This decline of the old clairvoyance was accompanied by a gradual development of the faculty of sense-perception recognized as normal for human beings to-day. But the things men perceived with their eyes in the first post-Atlantean epoch, and which they perceive normally to-day, were not sources of temptation in that past time, because the soul-forces that are now the cause of temptation had not yet developed. External perceptions which may give rise to inordinate enjoyment in a man to-day, however deceptive they may be, did not constitute any particular temptation for early post-Atlantean man. It was when inherited remains of the old clairvoyance awakened in him that his temptation began. He had practically no vision of the good side of the spiritual world; the Luciferic and Ahrimanic forces bad such a strong effect upon him that what he saw Were the Powers of temptation and delusion. With these inherited faculties of ancient clairvoyance he perceived the Luciferic and Ahrimanic forces. And so it became necessary for those whose wisdom for the leadership and guidance of human evolution had been received from the Mysteries, to institute means to ensure that in spite of these adverse circumstances men should ultimately be led to the good goal and to clarity of understanding.
The people who had spread to the East after the great Atlantean catastrophe were at very different stages of evolution; it can be said that the level of moral and spiritual development was highest in those who went farthest East. The dawning faculty of external perception was like the opening of a new world, revealing with ever greater clarity the grandeur and splendour of the outer world of the senses. This faculty was especially characteristic of the people who settled to the North of present-day India, in the regions extending to. the Caspian Sea, as far as the Oxus and Jaxartes. In this region of Asia there had settled groups of people from whom many racial streams spread out in different directions, one such stream being the ancient Indian people whose spiritual view of thc world has often been characterized.

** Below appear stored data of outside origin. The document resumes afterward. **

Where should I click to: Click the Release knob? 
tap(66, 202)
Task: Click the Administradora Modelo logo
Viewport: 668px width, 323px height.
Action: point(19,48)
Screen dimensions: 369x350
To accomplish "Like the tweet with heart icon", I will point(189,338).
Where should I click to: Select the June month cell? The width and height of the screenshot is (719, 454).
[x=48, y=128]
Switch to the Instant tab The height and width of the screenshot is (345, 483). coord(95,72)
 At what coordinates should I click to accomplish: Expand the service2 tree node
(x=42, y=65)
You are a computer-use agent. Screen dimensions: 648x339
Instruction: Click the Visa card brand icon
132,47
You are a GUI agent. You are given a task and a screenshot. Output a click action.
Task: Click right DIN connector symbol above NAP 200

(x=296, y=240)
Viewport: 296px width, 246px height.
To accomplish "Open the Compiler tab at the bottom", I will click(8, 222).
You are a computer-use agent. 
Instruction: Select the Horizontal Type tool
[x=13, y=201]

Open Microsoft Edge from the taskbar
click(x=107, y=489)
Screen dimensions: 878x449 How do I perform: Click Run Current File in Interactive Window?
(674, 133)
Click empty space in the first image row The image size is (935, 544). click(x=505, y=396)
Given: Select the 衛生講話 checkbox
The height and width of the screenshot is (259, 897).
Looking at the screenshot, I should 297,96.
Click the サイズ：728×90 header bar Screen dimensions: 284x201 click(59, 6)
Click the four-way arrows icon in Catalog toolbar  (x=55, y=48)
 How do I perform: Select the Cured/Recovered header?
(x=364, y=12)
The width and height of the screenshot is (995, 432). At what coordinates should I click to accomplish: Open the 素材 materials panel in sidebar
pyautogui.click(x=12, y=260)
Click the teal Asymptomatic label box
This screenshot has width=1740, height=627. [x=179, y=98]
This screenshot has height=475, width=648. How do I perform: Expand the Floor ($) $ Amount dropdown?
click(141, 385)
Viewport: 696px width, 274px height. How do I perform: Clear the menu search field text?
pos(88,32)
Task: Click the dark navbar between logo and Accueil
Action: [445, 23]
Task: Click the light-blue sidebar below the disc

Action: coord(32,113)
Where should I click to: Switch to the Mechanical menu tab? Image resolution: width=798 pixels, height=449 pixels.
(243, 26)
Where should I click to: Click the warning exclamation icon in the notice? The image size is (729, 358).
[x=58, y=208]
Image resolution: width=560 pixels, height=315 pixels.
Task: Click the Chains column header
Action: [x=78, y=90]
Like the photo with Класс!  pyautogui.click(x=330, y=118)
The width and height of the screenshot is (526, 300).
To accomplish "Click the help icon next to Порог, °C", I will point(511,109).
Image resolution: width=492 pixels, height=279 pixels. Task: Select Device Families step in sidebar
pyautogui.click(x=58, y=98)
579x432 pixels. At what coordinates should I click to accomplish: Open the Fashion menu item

Soon after the Atlantean. Flood, indeed to some extent - while it was still in process, the sense-awareness of external reality had already developed among this group of people in Middle Asia. But at the same time, in the human beings who had incarnated there, a kind of memory-knowledge persisted, a living recollection of what they had experienced in the days of Atlantis. This characteristic was strongest in those who went down into India. They had, it is true, great understanding of the splendour of the external world; their faculties of observation and sense-perception were more developed than those of the other peoples, but. at thc same time their remembrance of the ancient spiritual powers of vision in Atlantis was vivid and strong. Hence there arose in them an intense longing for the spiritual world which they remembered; it was easy for them to gaze again into that world—but they also had the feeling that what was presented to the external senses was maya, illusion. And so in these people too the impulse arose not to pay particular attention to the outer world of sense but to do everything possible to enable the soul—now through development deliberately induced, through yoga—to rise to the realm where it could receive the revelations which in the days of old Atlantis had come directly from the spiritual world.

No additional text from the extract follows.